Abstract
Self-translation merges the roles of author and translator, offering unique insights into creative and linguistic choices. As large language models (LLMs) increasingly perform translation tasks, questions arise about how machine-generated translations compare stylistically to human-authored ones. This study examines the stylistic features of self-translation by comparing Chun-Chan Yeh’s Chinese self-translation of his English novel with an allograph translation and two LLM-generated translations (ChatGPT-4o and DeepSeek V3, prompted to simulate a self-translator persona).
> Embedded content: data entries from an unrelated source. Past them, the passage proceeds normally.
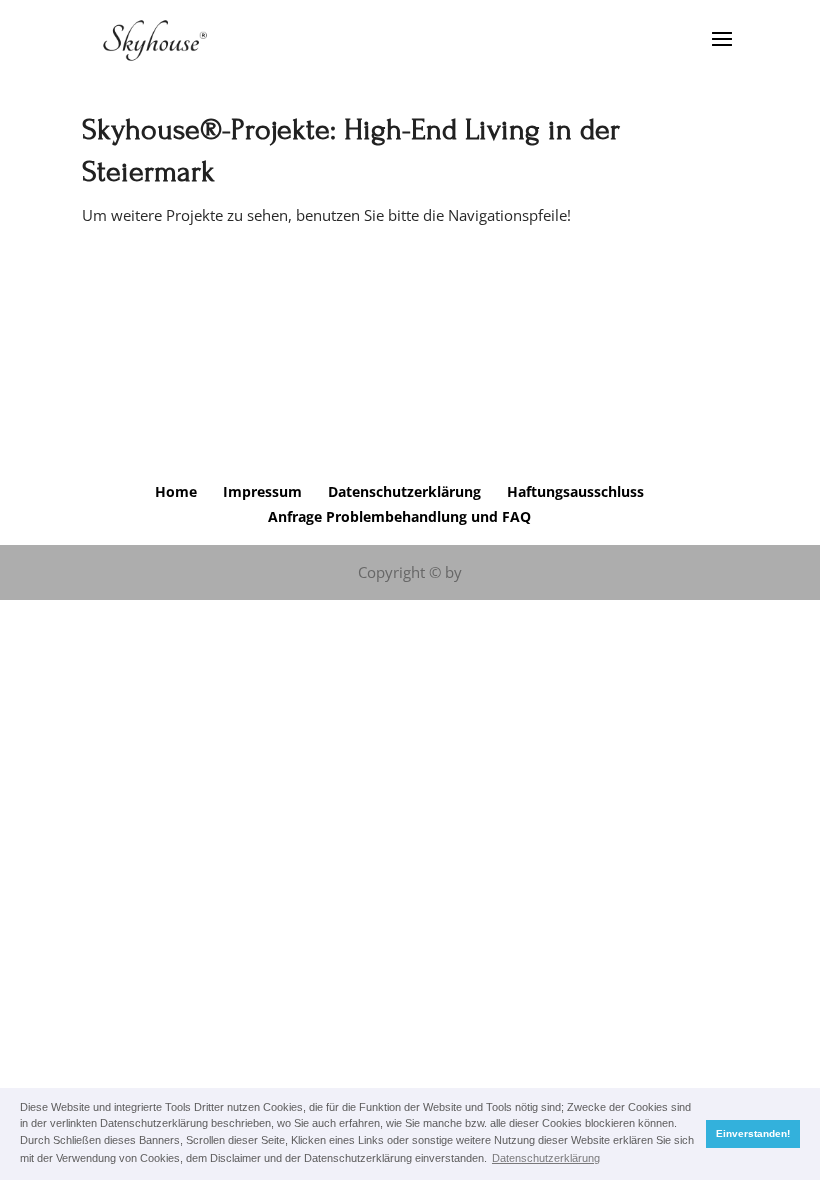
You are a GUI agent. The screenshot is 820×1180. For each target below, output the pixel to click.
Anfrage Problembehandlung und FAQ (399, 516)
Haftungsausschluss (575, 491)
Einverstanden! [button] (753, 1133)
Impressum (262, 491)
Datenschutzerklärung (404, 491)
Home (176, 491)
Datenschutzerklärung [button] (546, 1158)
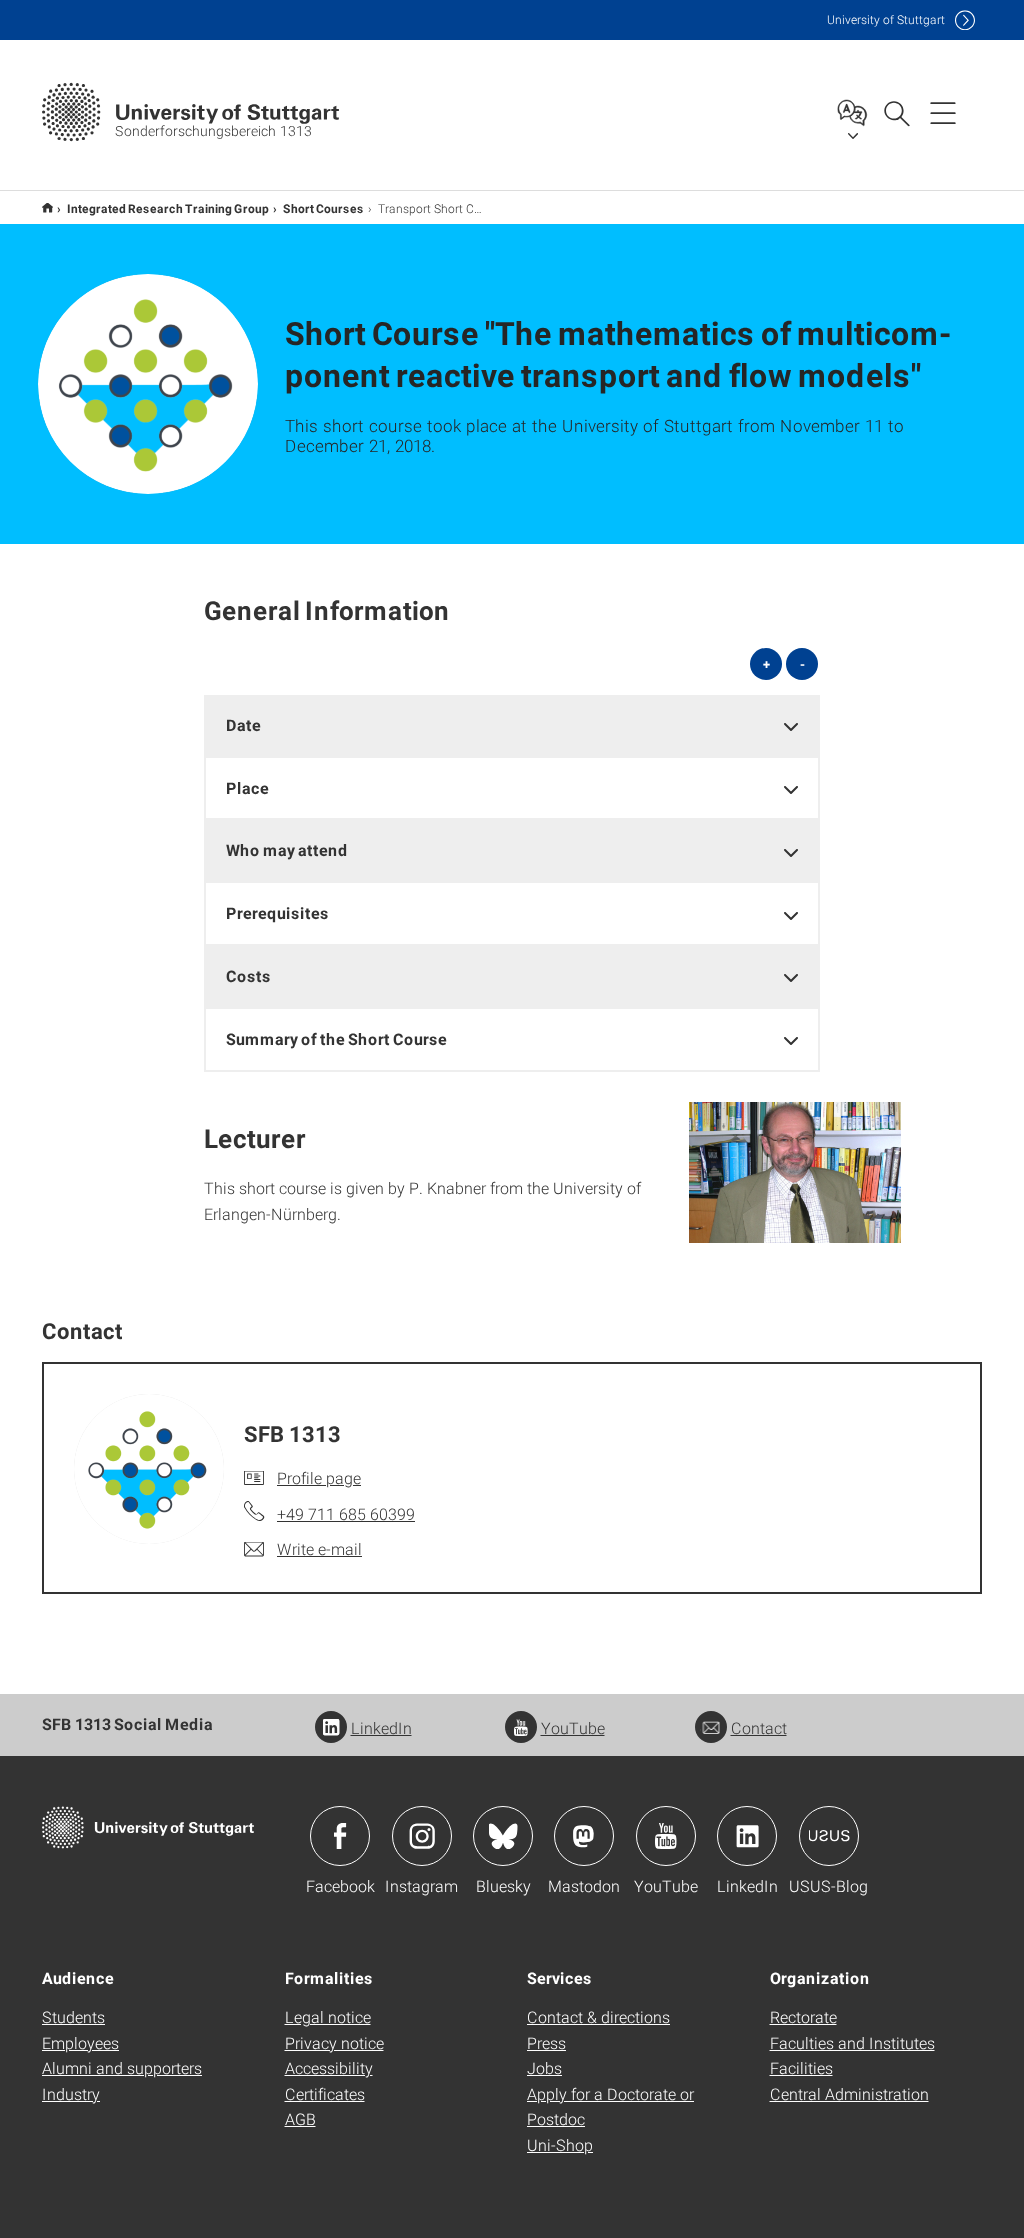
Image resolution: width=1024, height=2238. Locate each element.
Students (73, 2016)
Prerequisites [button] (277, 912)
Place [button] (247, 787)
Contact (759, 1727)
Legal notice (328, 2016)
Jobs (544, 2067)
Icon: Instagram (422, 1836)
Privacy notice (334, 2042)
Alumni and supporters (122, 2067)
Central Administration (849, 2093)
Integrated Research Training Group (168, 208)
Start (47, 207)
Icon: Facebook (340, 1836)
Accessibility (329, 2067)
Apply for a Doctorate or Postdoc (610, 2106)
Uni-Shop (560, 2144)
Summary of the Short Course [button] (336, 1038)
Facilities (801, 2067)
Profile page (319, 1477)
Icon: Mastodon (584, 1836)
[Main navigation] (943, 112)
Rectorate (803, 2016)
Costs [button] (248, 975)
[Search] (896, 112)
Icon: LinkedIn (747, 1836)
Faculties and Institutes (852, 2042)
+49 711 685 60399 (346, 1513)
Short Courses (323, 208)
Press (546, 2042)
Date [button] (243, 724)
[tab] (512, 725)
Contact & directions (598, 2016)
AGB (300, 2118)
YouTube (573, 1727)
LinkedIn (381, 1727)
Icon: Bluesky (503, 1836)
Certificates (325, 2093)
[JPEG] (795, 1173)
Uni (886, 19)
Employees (80, 2042)
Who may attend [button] (287, 849)
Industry (71, 2093)
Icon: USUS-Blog (829, 1836)
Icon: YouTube (666, 1836)
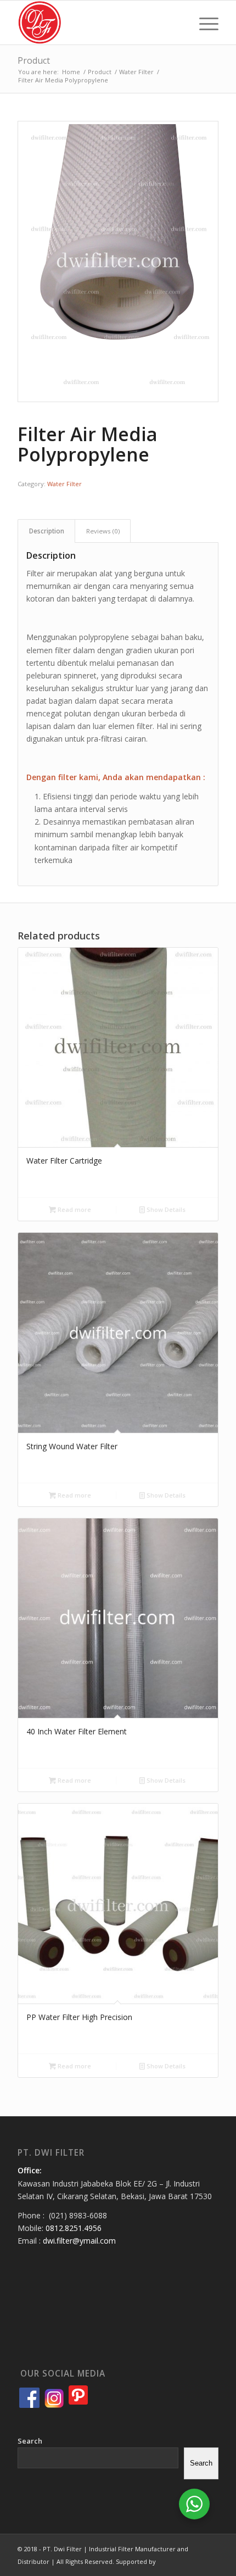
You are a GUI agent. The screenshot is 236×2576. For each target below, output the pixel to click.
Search (30, 2441)
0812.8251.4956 (74, 2228)
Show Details (165, 1209)
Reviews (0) (103, 531)
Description (46, 531)
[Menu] (203, 22)
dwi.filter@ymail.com (79, 2240)
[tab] (46, 531)
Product (34, 60)
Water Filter (64, 484)
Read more (73, 1209)
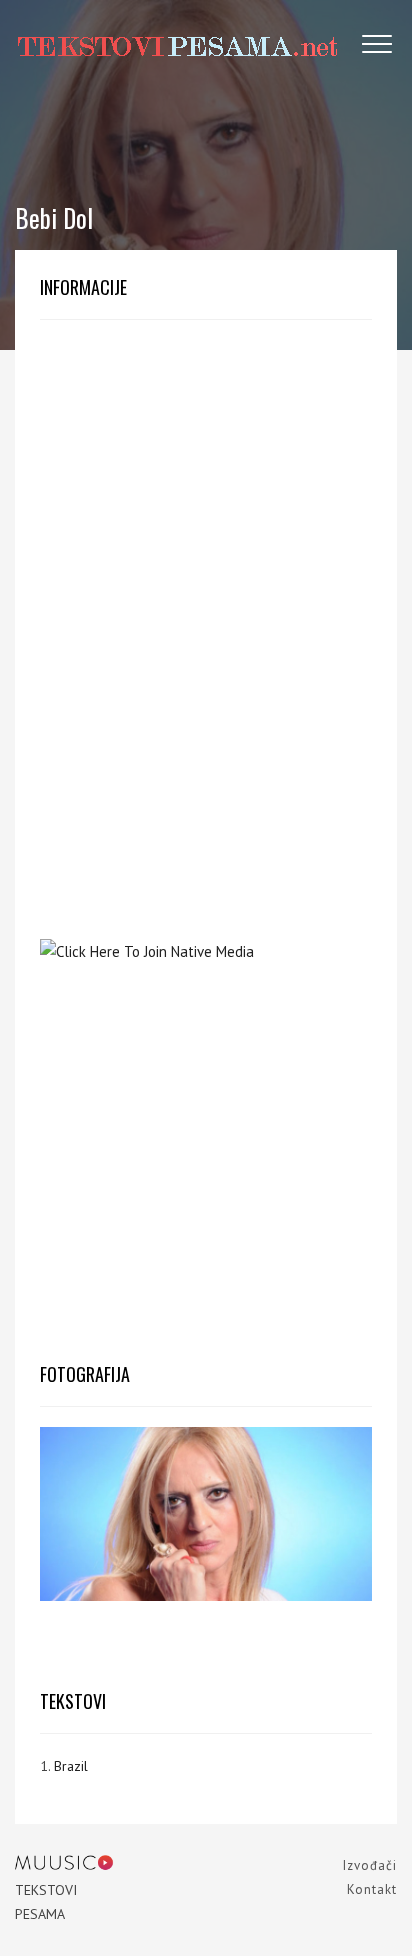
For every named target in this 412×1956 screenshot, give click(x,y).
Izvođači (370, 1865)
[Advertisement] (206, 496)
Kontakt (372, 1889)
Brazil (71, 1766)
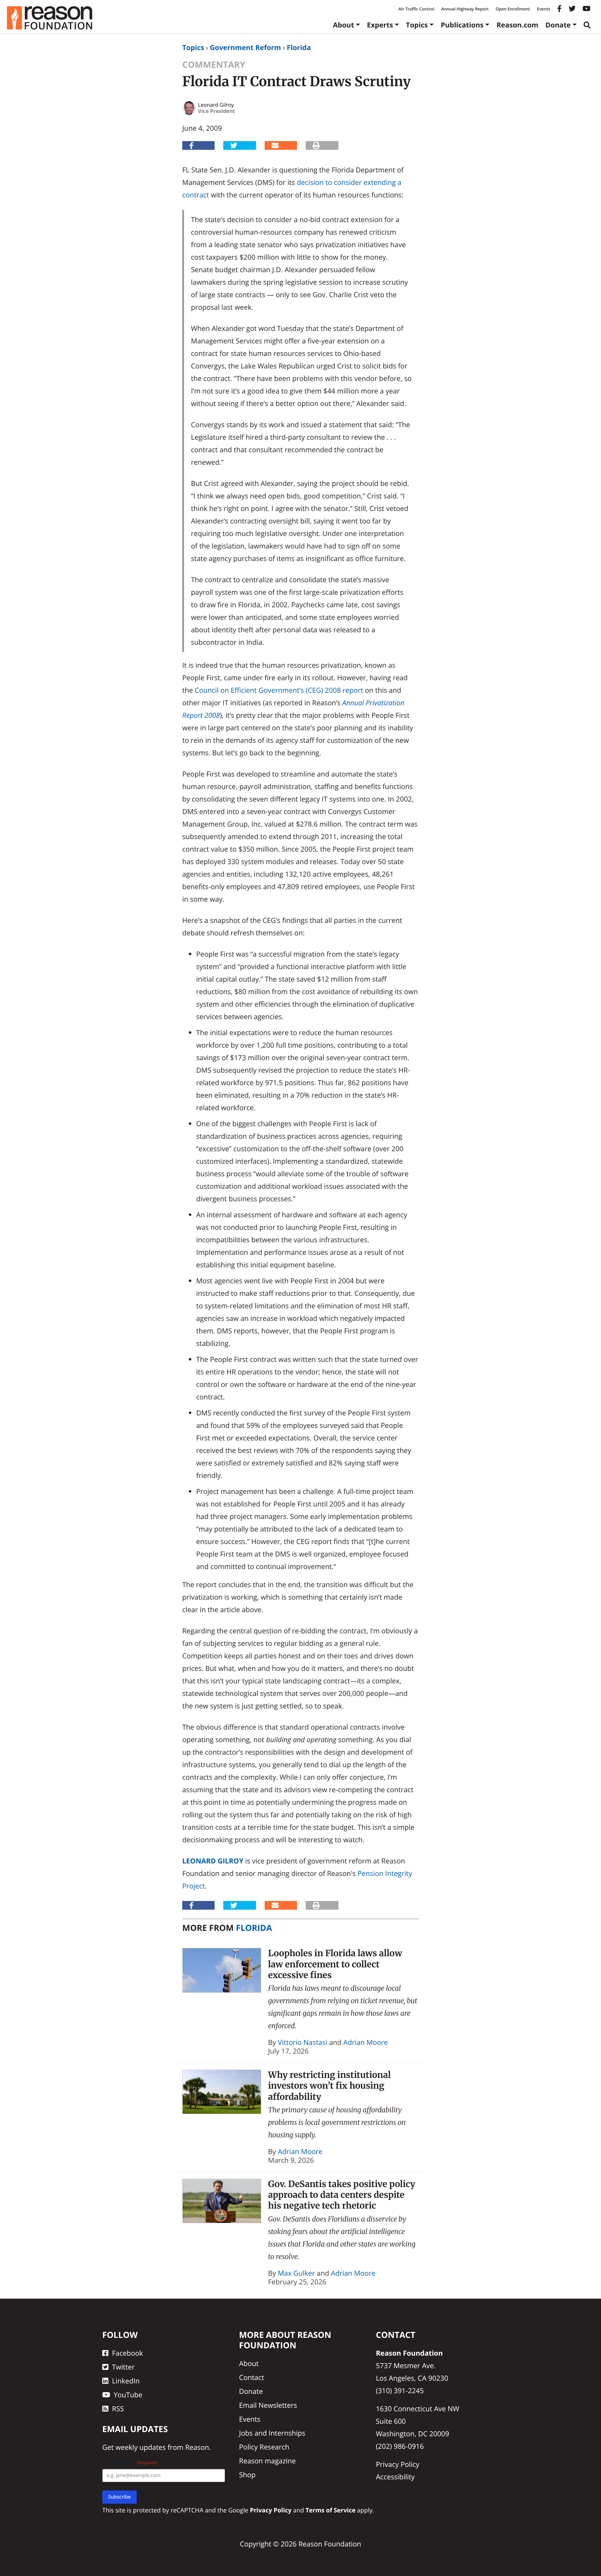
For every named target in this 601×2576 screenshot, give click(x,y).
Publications (462, 25)
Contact (251, 2377)
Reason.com (517, 25)
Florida (299, 47)
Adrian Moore (365, 2042)
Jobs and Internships (272, 2433)
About (343, 25)
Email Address (130, 2462)
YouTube (128, 2394)
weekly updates (140, 2447)
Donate (558, 25)
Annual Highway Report (464, 9)
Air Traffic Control (416, 9)
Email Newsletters (268, 2405)
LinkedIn (126, 2381)
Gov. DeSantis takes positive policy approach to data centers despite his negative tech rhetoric (341, 2194)
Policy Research (264, 2447)
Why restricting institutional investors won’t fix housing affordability (329, 2085)
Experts (380, 25)
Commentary (213, 65)
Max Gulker (296, 2273)
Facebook (127, 2353)
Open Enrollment (513, 9)
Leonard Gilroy (212, 1861)
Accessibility (395, 2476)
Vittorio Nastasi (302, 2042)
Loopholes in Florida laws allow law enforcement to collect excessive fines (335, 1964)
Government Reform (245, 47)
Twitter (123, 2367)
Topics (417, 25)
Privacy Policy (397, 2464)
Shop (247, 2474)
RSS (118, 2408)
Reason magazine (267, 2460)
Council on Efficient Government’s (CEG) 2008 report (279, 690)
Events (543, 9)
Using corpus-based analysis of syntactic complexity and phraseological patterns, complemented by qualitative textual analysis, this study finds that Yeh’s self-translation displays greater structural complexity, more culturally embedded phraseological choices, and stronger stylistic control than either the allograph or LLM-generated translations. The comparison with the allograph version further highlights self-translation’s distinctive qualities of stylistic flexibility and strategic depth. This research enhances our understanding of self-translators’ style and the role and functions of AI in literary translation.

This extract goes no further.